Understanding the types of bugs that a system faces enables software engineers and developers to find the appropriate way to fix broken code when an error arises. Examples of common errors that require debugging include:

Semantic errors

A piece of code that violates the rules of a coding language cause a semantic error. Unlike a logical error, which produces an incorrect output, a semantic error will not produce a meaningful output.

Syntax errors

This error occurs when a developer misses an element of code such as a parenthesis, comma or other typographical error. Unlike in written human languages where a sentence with a typographical error might still be understood, missing pieces of code immediately cause errors.

Logical errors

This type of bug includes syntax that is technically correct but has incorrect directions that cause an undesired output. Because the syntax is correct, these errors can be difficult to detect. When a system does not immediately crash and the exact location of the incorrect code can be time-consuming to find.

Runtime errors

These errors happen when an application is running or starting up. Runtime errors can occasionally be fixed by refreshing, restarting or reinstalling an application. Other times they can be a signal of a program that requires more memory or of another type of error such as a logical error.

Types of debugging

The process of debugging can be challenging and labor-intensive. Understanding various approaches to the debugging process can make managing the task more effective.

Backtracking

In this approach, developers work backward from the point the error was detected to find the origin of the bug. Specifically, they retrace the steps the program took with the problematic source code to see where things went wrong. Backtracking can be effective when used alongside a debugger.

Cause elimination

A hypothesis-driven debugging technique cause elimination requires the team to speculate about the causes of the error and test each possibility independently. This approach works best when the team is familiar with the code and the circumstances surrounding the bug.

Divide and conquer

When debugging large code bases, teams can divide lines of code into segments—functions, modules, class methods or other testable logical divisions—and test each one separately to locate the error. When the problem segment is identified, it can be divided further and tested until the source of the bug is identified.

Print and log debugging

The print and log debugging strategy involves adding print statements or “logs” to the code to display values of variables, call stacks, the flow of execution and other relevant information. This approach is especially useful for debugging concurrent or distributed systems where order of execution can impact the program's behavior.

Rubber duck debugging

In this approach, developers “explain or talk out” the code, line by line, to any inanimate object. The idea is that by trying to explain the code out loud, developers can better understand its logic (or lack thereof) and spot bugs more easily.

Automated debugging

Automated debugging relies on analytics, artificial intelligence (AI) and machine learning algorithms to automate one or more steps of the debugging process. AI-powered debugging tools can search through large sets of code more quickly to identify errors or narrow down sections of code that can then be more thoroughly examined by a developer.
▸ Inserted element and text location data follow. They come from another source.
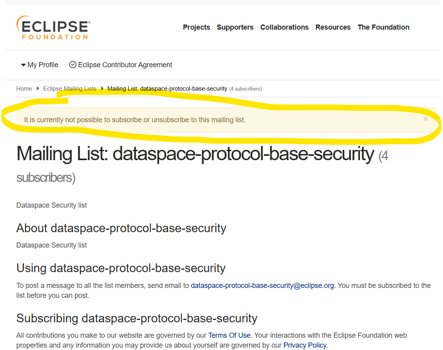Click the breadcrumb arrow after Home
Viewport: 443px width, 350px height.
coord(38,89)
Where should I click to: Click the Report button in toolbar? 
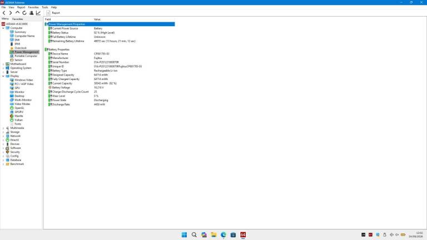click(x=53, y=13)
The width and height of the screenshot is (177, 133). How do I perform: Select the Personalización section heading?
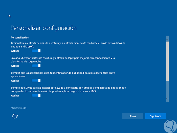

Automated systems can replicate lines of code and automate tests to verify that a system is working as intended. Automation plays a large role in both continuous integration (CI) and continuous delivery (CD), two approaches that accelerate the testing and deployment of new code.

Brute force debugging

Typically deployed when other methods have failed, brute force debugging involves going through the entire codebase, line by line to identify the source of the problem. This time-consuming approach can also be useful for debugging small programs when the engineer or programmer doing the debugging isn't familiar with the codebase.

Debugging tools

Debuggers are advanced tools and APIs that optimize software development by locating coding errors in an operating system or application development process. Debuggers represent a massive and growing business. With the ever-expanding landscape of computer and mobile apps and programs, it’s no surprise that the global debugger market is projected to grow significantly by the end of the decade1.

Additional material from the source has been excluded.